The Archaeology of Toxicity

While most archaeologists study the deep past, my research focus is on the recent past, in particular the material, ecological, and economic features of a contemporary era defined by ever-accelerating industrial production. I am interested in the incredible scales of production and circulation that have accompanied industrialization over the past two hundred years, as well as its equally massive scale of exploitation, waste, and environmental degradation.

We live in a world that has been remade by two centuries of industrial capitalism, what many scholars are now calling the Anthropocene. The effects of this transformation are apparent in our bodies, our politics, our social relations, our atmosphere, and in the concepts we use to comprehend them. Through mountains of toxic waste that persist for millennia, acres of non-degradable plastics, and elevated concentrations of CO2 in our atmosphere, the past two centuries have not just remade our present, they have begun to remake our future as well.

I am interested in using archaeology to explore the material transformations that mark the Anthropocene, the associated violence that has accompanied these transformations, and the communities of both humans and non-humans that have navigated them. As a discipline which is attentive to both material traces and long-term persistence, archaeology is well suited to uncover the hidden stories of anthropogenic deformation, as well as the legacies of this deformation into the present and future.

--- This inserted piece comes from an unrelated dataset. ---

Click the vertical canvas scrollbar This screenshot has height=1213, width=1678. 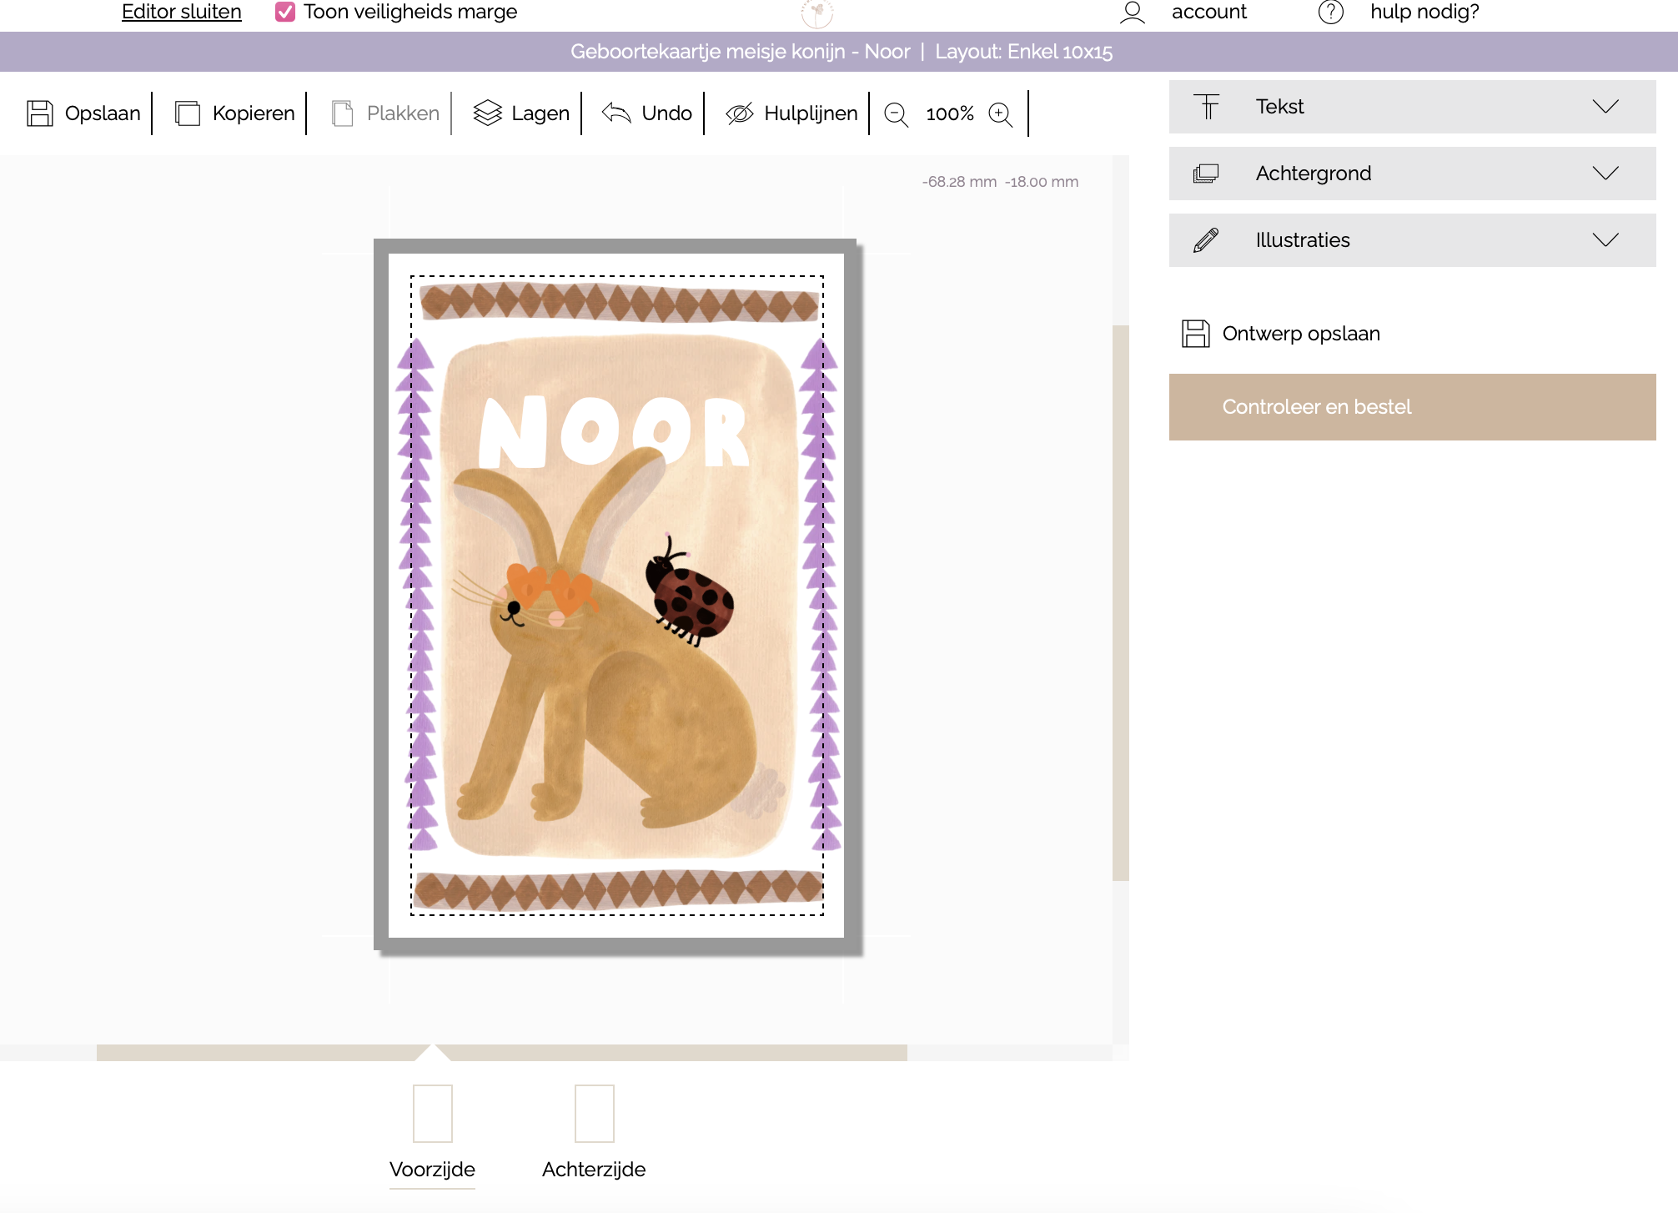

Broadly, I am fascinated by the potential of archaeology to explore the toxic afterlives of industrial production and waste, what I term the archaeology of toxicity. Since archaeology is a study of placemaking over time, the archaeology of toxicity is an investigation into the living in and making of toxic place. In other words, how do the production and dispersal of toxins into a landscape mediate how people, animals and plants make place, and how do varying exposures to these toxins over time mediate relationships between these groups?

In my own work, I focus on the histories and legacies of early twentieth-century industrialization (specifically mining and meatpacking) in the North American West, with ongoing projects in Arizona and Alberta. My particular interest is exploring how communities of labor deal with both exploitation and exposure in landscapes that are tied to their livelihoods, but also are becoming increasingly toxic.